The value of the supply voltage is chosen so that sufficient current flows through the compensating diodes D1 and D2 and the voltage drop across the common emitter resistor R_{E} is adequate.

ECL circuits available on the open market usually operated with logic levels incompatible with other families. This meant that interoperation between ECL and other logic families, such as the popular TTL family, required additional interface circuits. The fact that the high and low logic levels are relatively close meant that ECL suffers from small noise margins, which can be troublesome.

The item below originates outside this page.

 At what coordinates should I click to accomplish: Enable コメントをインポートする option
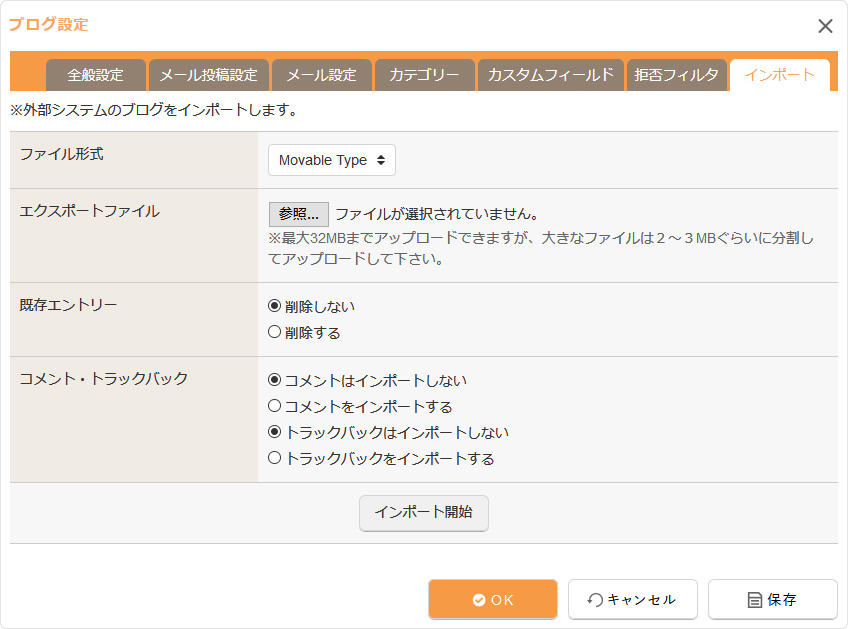[x=275, y=407]
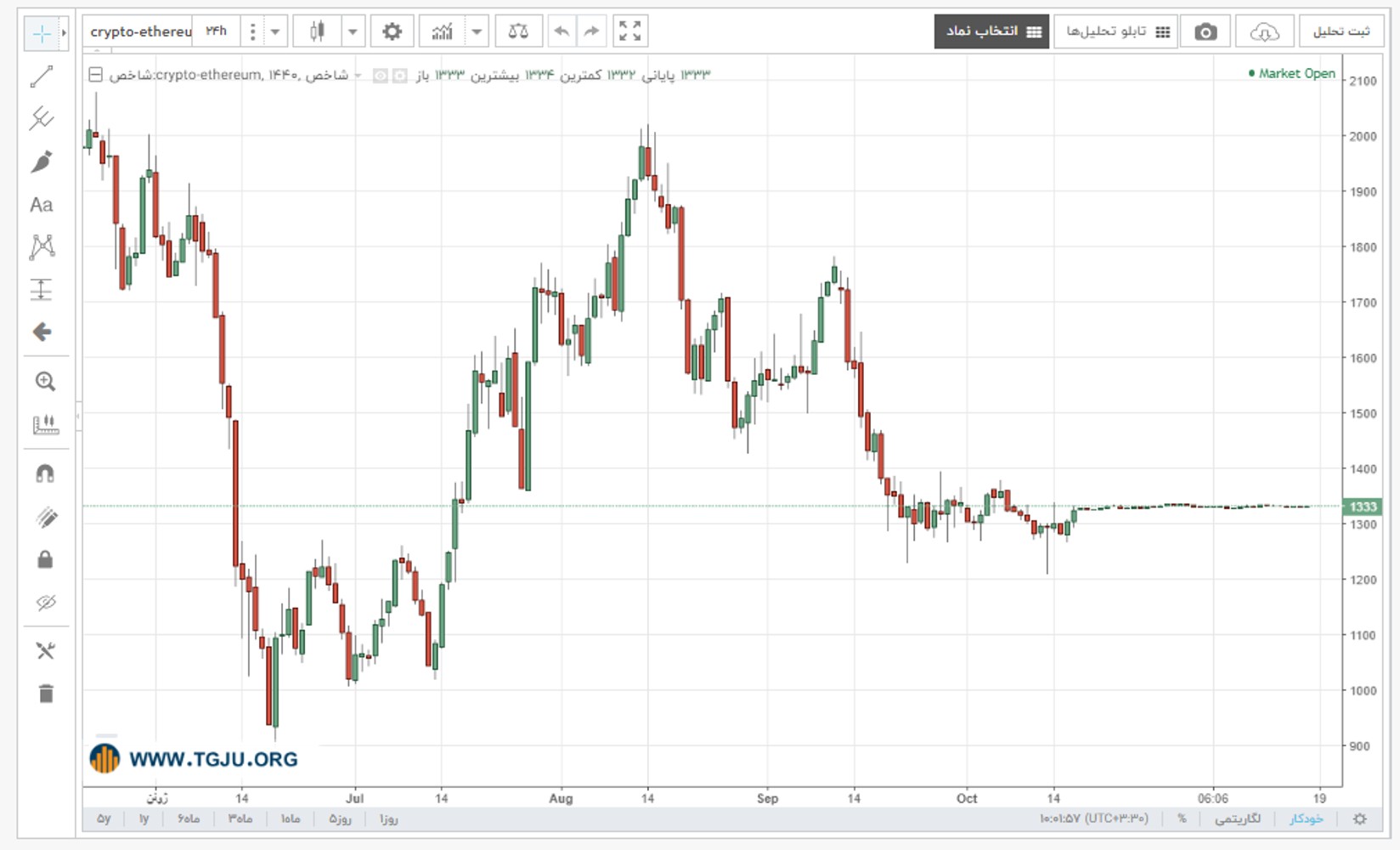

At least one manufacturer, IBM, made ECL circuits for use in the manufacturer's own products. The power supplies were substantially different from those used in the open market.

===PECL===

Logic levels for Motorolla ECL/PEC comparison
| Type | V_{ee} | V_{low} | V_{high} | V_{swing} | V_{cc} | V_{cm} |
|---|---|---|---|---|---|---|
| ECL | −5.2 V | −1.75 V | −0.9 V | −0.85 V | GND |  |
| PECL | GND | 3.4 V | 4.2 V | 0.8 V | 5.0 V |  |
| LVPECL | GND | 1.6 V | 2.4 V | 0.8 V | 3.3 V | 2.0 V |

Positive emitter-coupled logic, also called pseudo-ECL, (PECL) is a further development of ECL using a positive 5 V supply instead of a negative 5.2 V supply. Low-voltage positive emitter-coupled logic (LVPECL) is a power-optimized version of PECL, using a positive 3.3 V instead of 5 V supply. PECL and LVPECL are differential-signaling systems and are mainly used in high-speed and clock-distribution circuits.

A common misconception is that PECL devices are slightly different from ECL devices.
In fact, every ECL device is also a PECL device.